Article
::::::
Suffering as Retention of the Past: Part 2

If you study Kabbalah carefully, one of the things that becomes immediately apparent is the reality that the Tree of Life, the very structure of our experience of life, is constantly in movement. It’s to be remembered that movement is the sign of life itself. Motion within the Tree of Life is everywhere. The whole structure of life emanates one level from the previous one. The Sefirot are constantly unfolding and then interacting with each other. There are multiple interactions between the levels and within the Sefirot themselves. Time and Space are in constant motion. The Kabbalist Tree of Life, the whole of reality, then, is the continuing experience of the Present.

The Past, from a Kabbalist perspective, is the record of how reality has been experienced already through the actualization of the choices we have made and the repercussions that have emerged from those very decisions. The past is a very vast, rich and important archive of information, which is meant to be used as a tool for learning and for soul development. It is not, however, a living reality and should never be confused with or allowed to interfere with the Present. The present, to be clear, is life experience itself, not the record of how it was lived and what the ramifications of our actions were.
::::::
Items
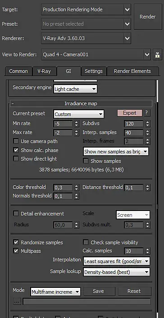Click the Render button

147,17
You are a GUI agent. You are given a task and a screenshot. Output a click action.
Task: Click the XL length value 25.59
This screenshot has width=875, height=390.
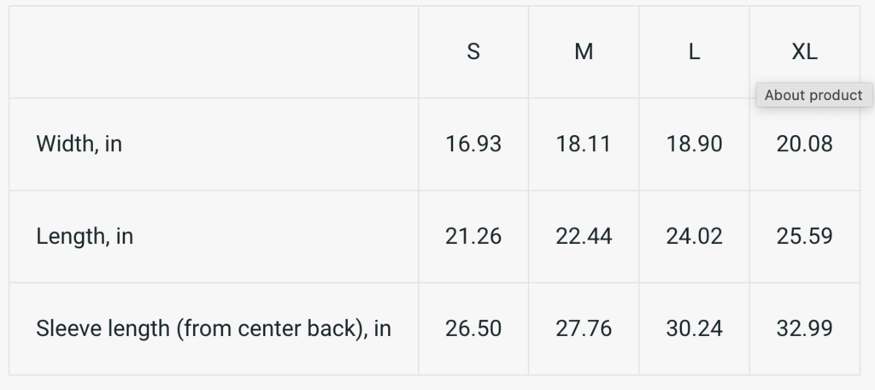coord(804,237)
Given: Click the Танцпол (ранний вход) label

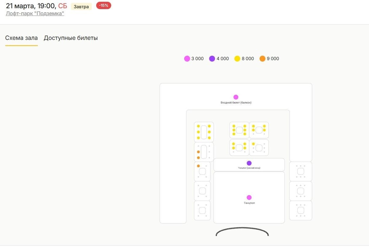Looking at the screenshot, I should (249, 168).
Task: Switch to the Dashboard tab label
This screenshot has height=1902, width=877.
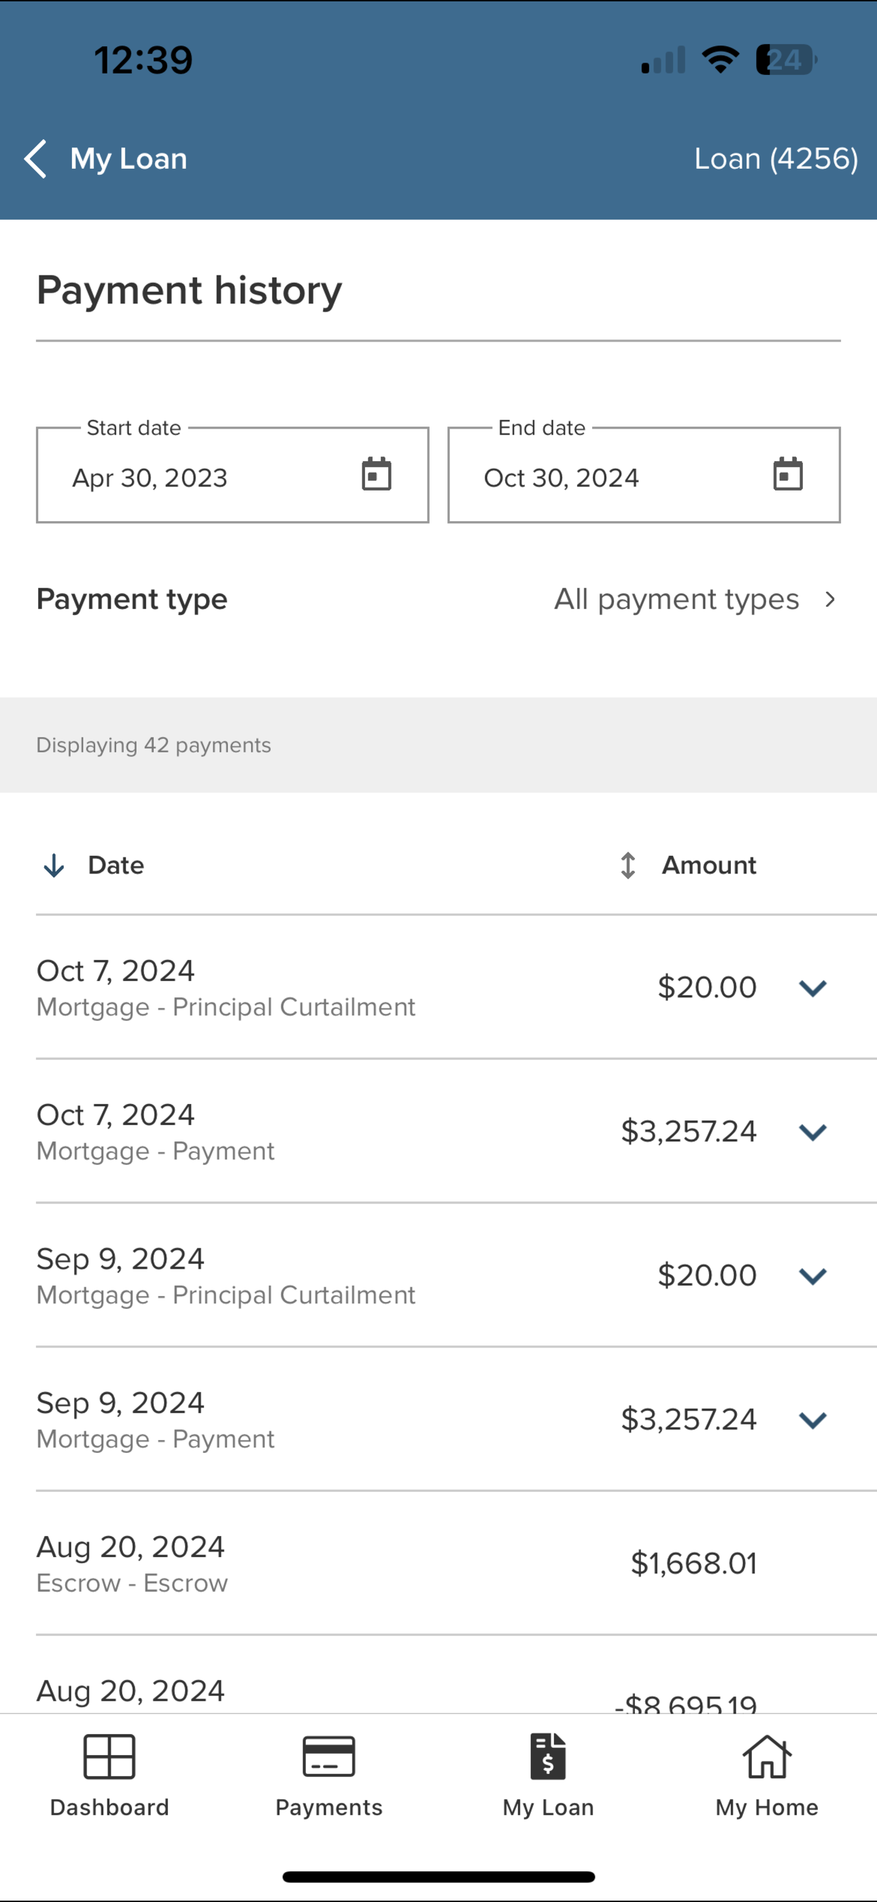Action: point(109,1807)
::::::
Tasks
1 > Repeat a passage from the Kabbalah essay, beginning at the words that have "The Past, from" and stopping after "our actions were.".
2 > Translate this sentence from the Kabbalah essay into Spanish: "The Sefirot are constantly unfolding and then interacting with each other."
3 > Carry the Kabbalah essay on the past and the present forward, starting after its final sentence.

Solved tasks
1 >
The Past, from a Kabbalist perspective, is the record of how reality has been experienced already through the actualization of the choices we have made and the repercussions that have emerged from those very decisions. The past is a very vast, rich and important archive of information, which is meant to be used as a tool for learning and for soul development. It is not, however, a living reality and should never be confused with or allowed to interfere with the Present. The present, to be clear, is life experience itself, not the record of how it was lived and what the ramifications of our actions were.

2 > Las Sefirot se despliegan constantemente y luego interactúan entre sí.

3 >
The great danger in doing so, in being overly fixated on the past, is that you can get overly identified with what was reality at the expense of what is actually happening now. To be caught in the past or worse, to be living in the past, is to be experiencing life through a merciless and unchanging filter.

The Kabbalah teaches that the past is unchangeable as a reality. It functions as a record and its job is simply and effectively to preserve experience and information. It is essentially a closed book, a chronicle and an archive. The Past is to be studied and learned from. It cannot be relived or worse lived in, because it only represent life as it was, not as it is. Therefore if you are overly focused on the past, your perception of life is being filtered through a lens that is projecting onto your life a picture of what has been, not what is. It is doing so at the expense of objectively seeing what is actually transpiring. Your life experience is being colored and distorted by a non-reality.

What one learns from the Kabbalah is that focusing on the Past only perpetuates what was. If you are  living in the past, the problem is often that you are trying to alter or heal negative and damaging experience by dwelling on it. You may be ruminating about it in order to try and effect a meaningful change. The reality here is that you cannot impact or alter the unchangeable. Fixation on the past only reinforces and perpetuates old patterns. So, if the old patterns were painful, damaging and destructive, then by holding on to the past reality only adds energy to the filter and exacerbates matters considerably.

From the Kabbalist perspective, suffering in our lifetime is often caused by this continual distortion of our present life experience due to the imposition of old psycho-emotional patterns from the past. If we are seeing and feeling what was over and over again in our lives, we are not able to see or feel what is truly happening now, in present time. The clear reason is that the past model, being constantly maintained, is overriding much of what could be seen and felt that is generated by current life circumstances.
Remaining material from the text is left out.